Well, we mused, looked at ready-made desks (none right for the space), and planned until we had figured out the basic design for the office nook pictured above. A retired gentleman turned genius cabinet maker constructed and installed my dream desk and bookshelves. Six roomy file cabinets hold all my projects; numerous small and large drawers, some with built in dividers, hold papers and supplies; a slide-out keyboard shelf serves my computer needs. And whatever is cooking (I call cooking my other art form) is only steps away. What could be better?
Today, it is hard to imagine how unlikely an office location this seemed at first--or that we had actually contemplated adding a small room onto the house for an office/studio for Mary. The space we have is more than enough. It just needed creative re-purposing.
Question of the day: What change in the use of your space has brought you the most satisfaction?

Saturday, April 3, 2010

Learning--Reference Photos for New Landscape Painting Projects

Each of these photos is slated to serve as a reference for a new coastal North Florida landscape painting.

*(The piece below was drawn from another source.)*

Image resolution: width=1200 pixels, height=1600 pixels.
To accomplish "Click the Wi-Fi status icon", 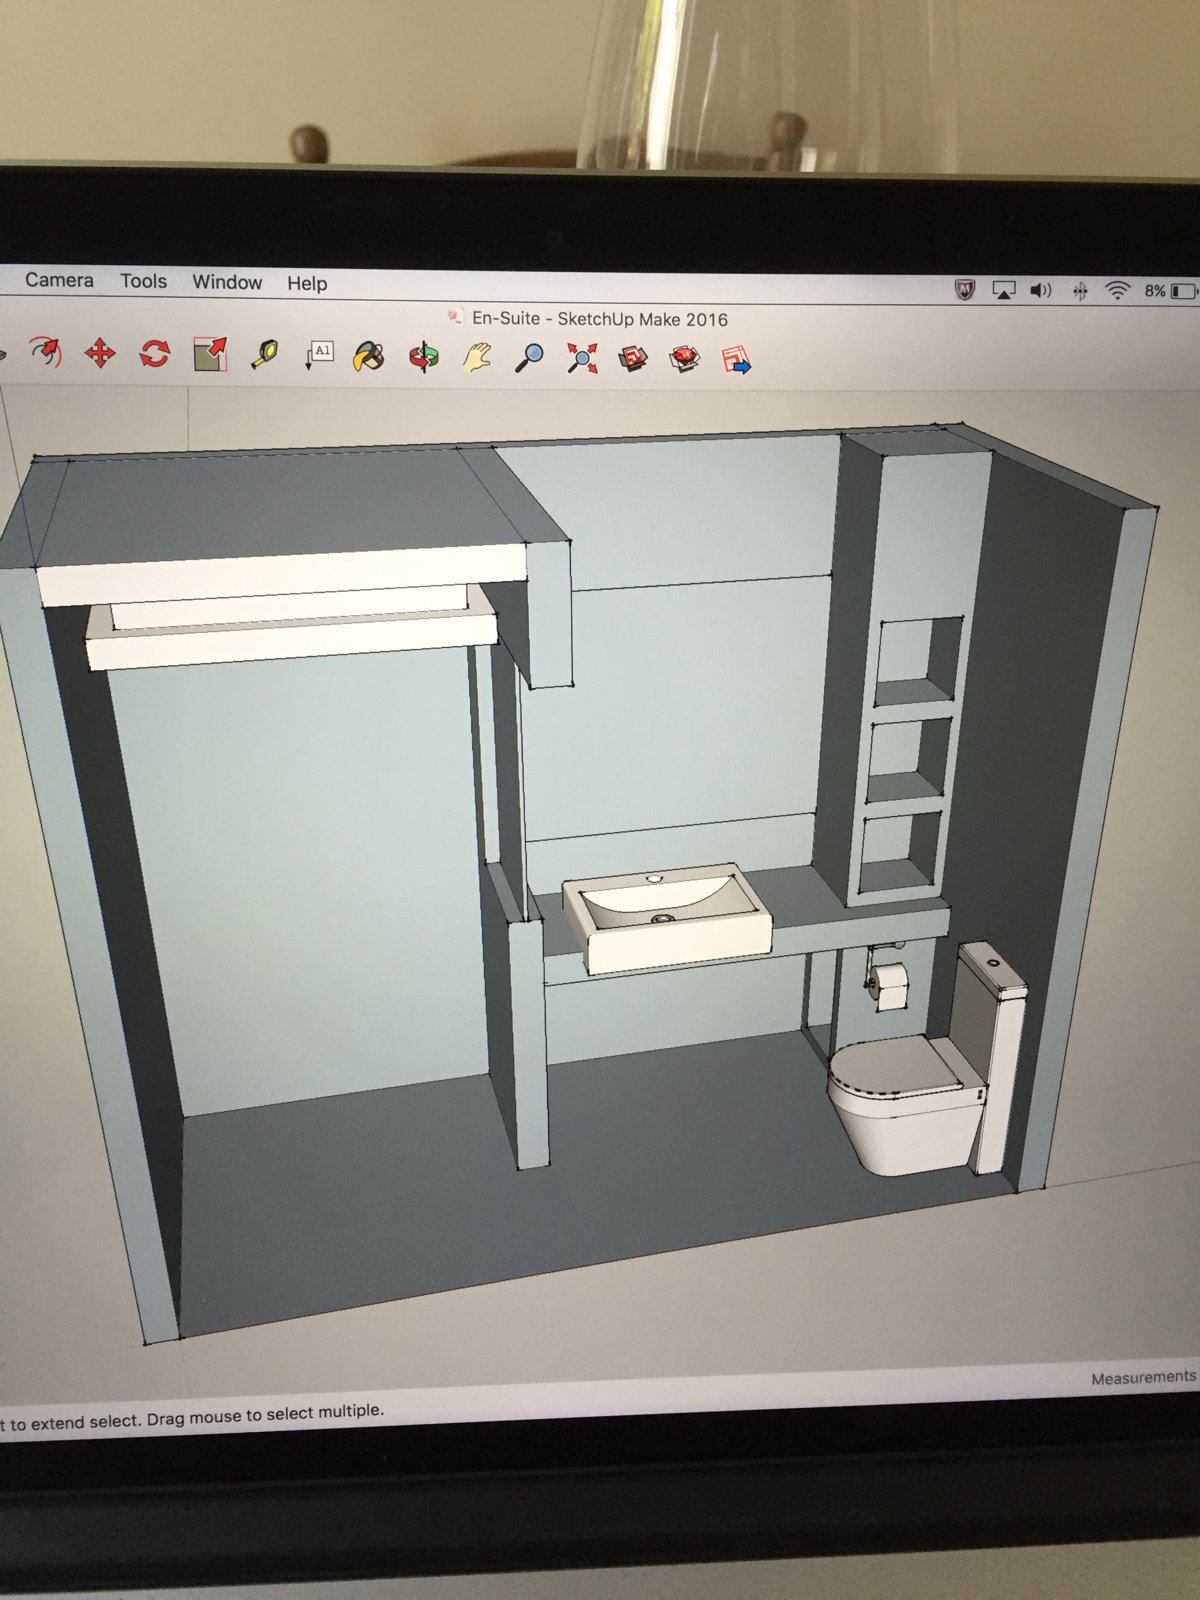I will click(1117, 291).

The sandpiper feeding in the foam spun by Atlantic Ocean waves is started on a 9" x 12" canvas board. So far, the major change from the photo is to swap positions of the bird and seaweed debris--didn't want our feathered friend skittering right out of the painting :>). The major challenge of this piece will be to render a pleasing, faithful impression of the sea foam and the wet shimmer on the sand. Even in the photo, that ridge of foam looks a bit unreal--so stay tuned for how my wrestling with it all turns out. It will be great for my learning process to work on this scene.
I think I mentioned the other photo a few posts ago when we had some fun conversation (thank you, thank you, commenters!!!) about a dune scene that left the viewer no clear way to cross over to the beach. This scene shows one of many dune-preserving boardwalks on Jacksonville Beach, the only permitted way to cross our precious dunes in order to protect them and the life forms they support.
Right now, I have just begun to sketch possible compositions for the new dune scene. The photo cuts the composition almost in half vertically--not acceptable. Secondly, I am not happy with the way the foot bridge competes for attention with the white fence. So, I have been juggling the elements in thumbnail sketches in a way to feature the foot bridge, the intended focal point. Once the plan for the composition is ready, I will consider the palette--will punch up the color and contrast some, but still keep it natural and a bit soft. Lots to think about for this one. It's time for me to paint something new in an 18" x 24" size (or possibly even larger). Dune Crossing may be the one.
Question of the day: If you are an artist or have a creative hobby, what is your planning process? Are you more intuitive and inclined to pursue that flash of inspiration spontaneously; do you have a meticulous planning or preparation process; or are you somewhere in between?